# Exercise input
+--
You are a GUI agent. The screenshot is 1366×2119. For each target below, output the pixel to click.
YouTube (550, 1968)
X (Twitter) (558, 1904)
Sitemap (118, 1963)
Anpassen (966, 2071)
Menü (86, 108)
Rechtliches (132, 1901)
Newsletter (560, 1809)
+--
# What is expected
Please reproduce each record precisely as written.

# Solved problem
You are a GUI agent. The screenshot is 1366×2119. For each target below, output the pixel to click.
YouTube (550, 1968)
X (Twitter) (558, 1904)
Sitemap (118, 1963)
Anpassen (966, 2071)
Menü (86, 108)
Rechtliches (132, 1901)
Newsletter (560, 1809)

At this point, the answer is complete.